**Screenshot grounding data**
■ ■ ■ ■

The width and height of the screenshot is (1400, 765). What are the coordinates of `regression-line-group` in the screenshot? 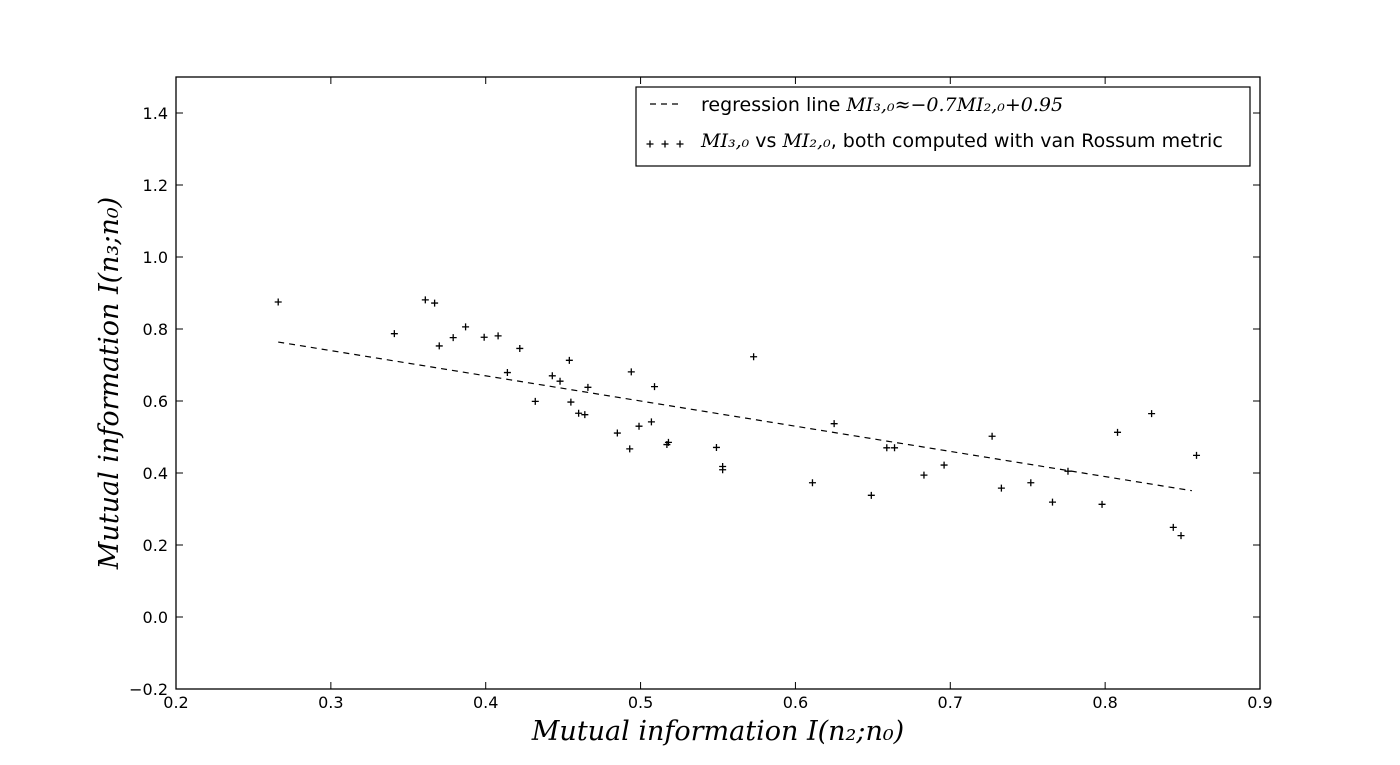 It's located at (735, 416).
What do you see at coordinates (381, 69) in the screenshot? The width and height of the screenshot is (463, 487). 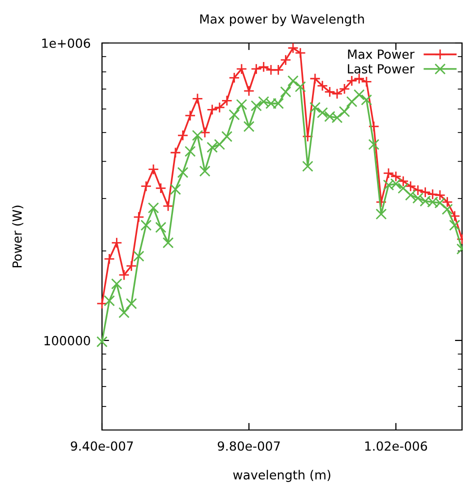 I see `legend-label: Last Power` at bounding box center [381, 69].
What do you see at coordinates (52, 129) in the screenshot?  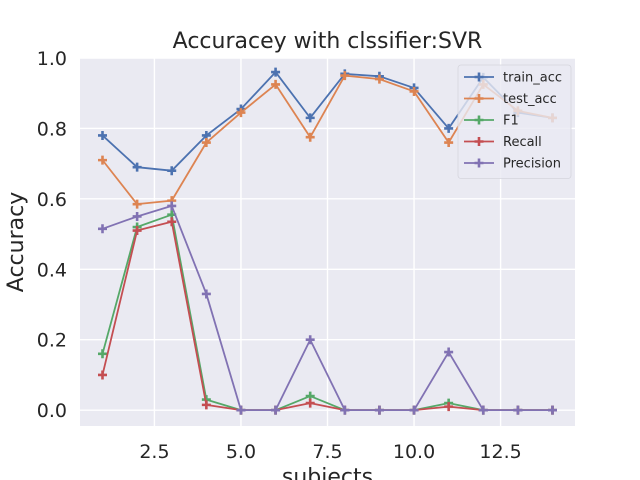 I see `y-tick-label: 0.8` at bounding box center [52, 129].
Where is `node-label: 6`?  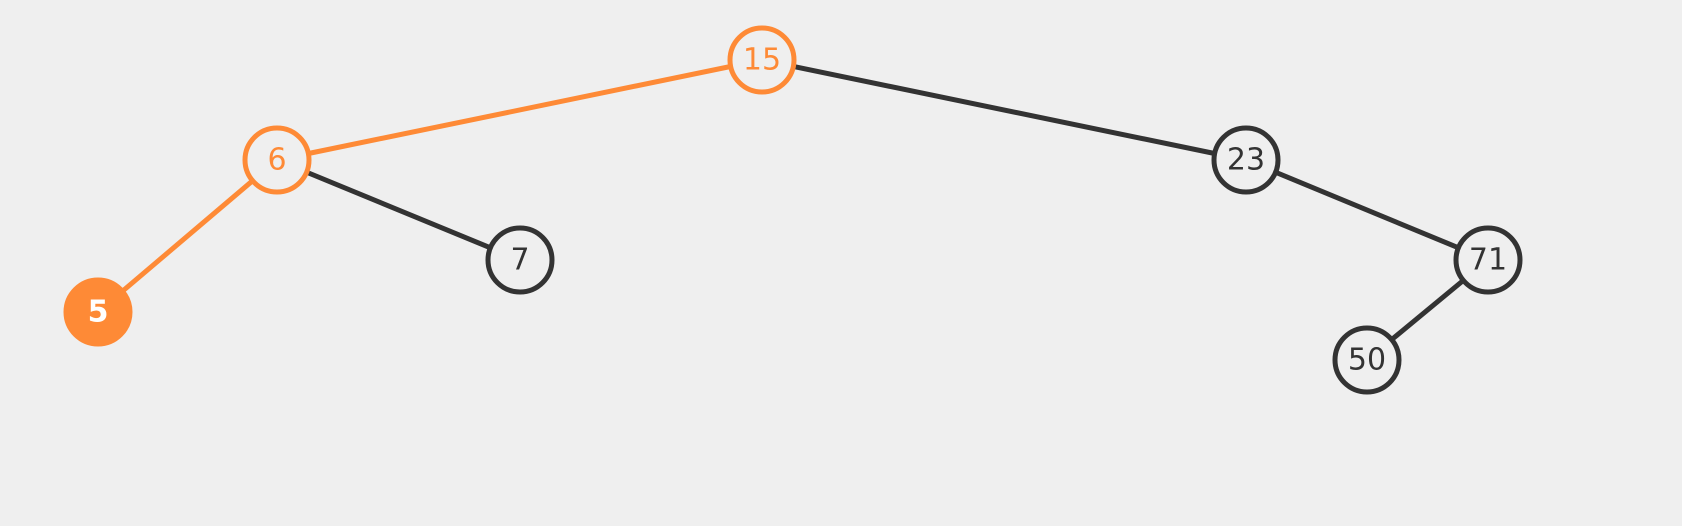
node-label: 6 is located at coordinates (276, 160).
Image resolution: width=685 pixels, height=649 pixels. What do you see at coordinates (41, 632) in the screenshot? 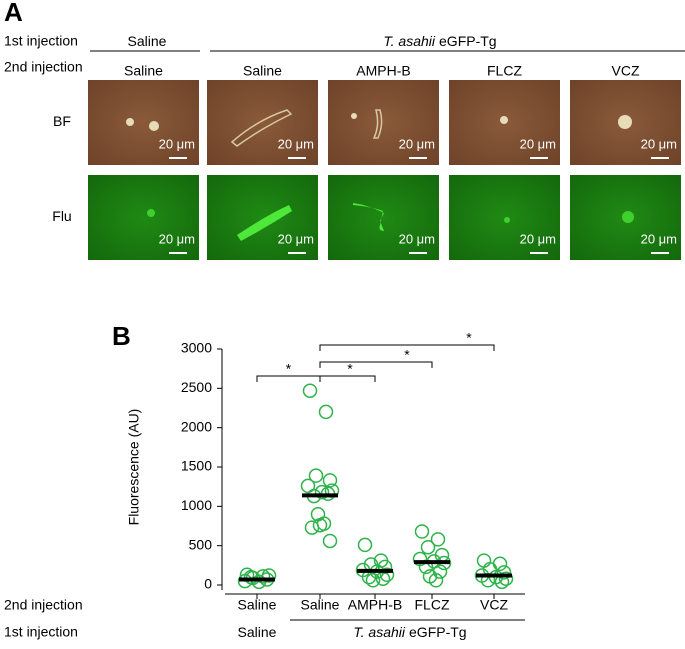
I see `x-axis-label: 1st injection` at bounding box center [41, 632].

■ ■ ■ ■

**REQUEST**
Rewrite the entries from the line containing "Image resolution: width=685" through the last of the entries, replacing "screenshot" with "image" and keeping everything else the same. Leave the pictures out of your answer.

**WRITTEN ANSWER**
Image resolution: width=685 pixels, height=649 pixels. What do you see at coordinates (41, 632) in the image? 
I see `x-axis-label: 1st injection` at bounding box center [41, 632].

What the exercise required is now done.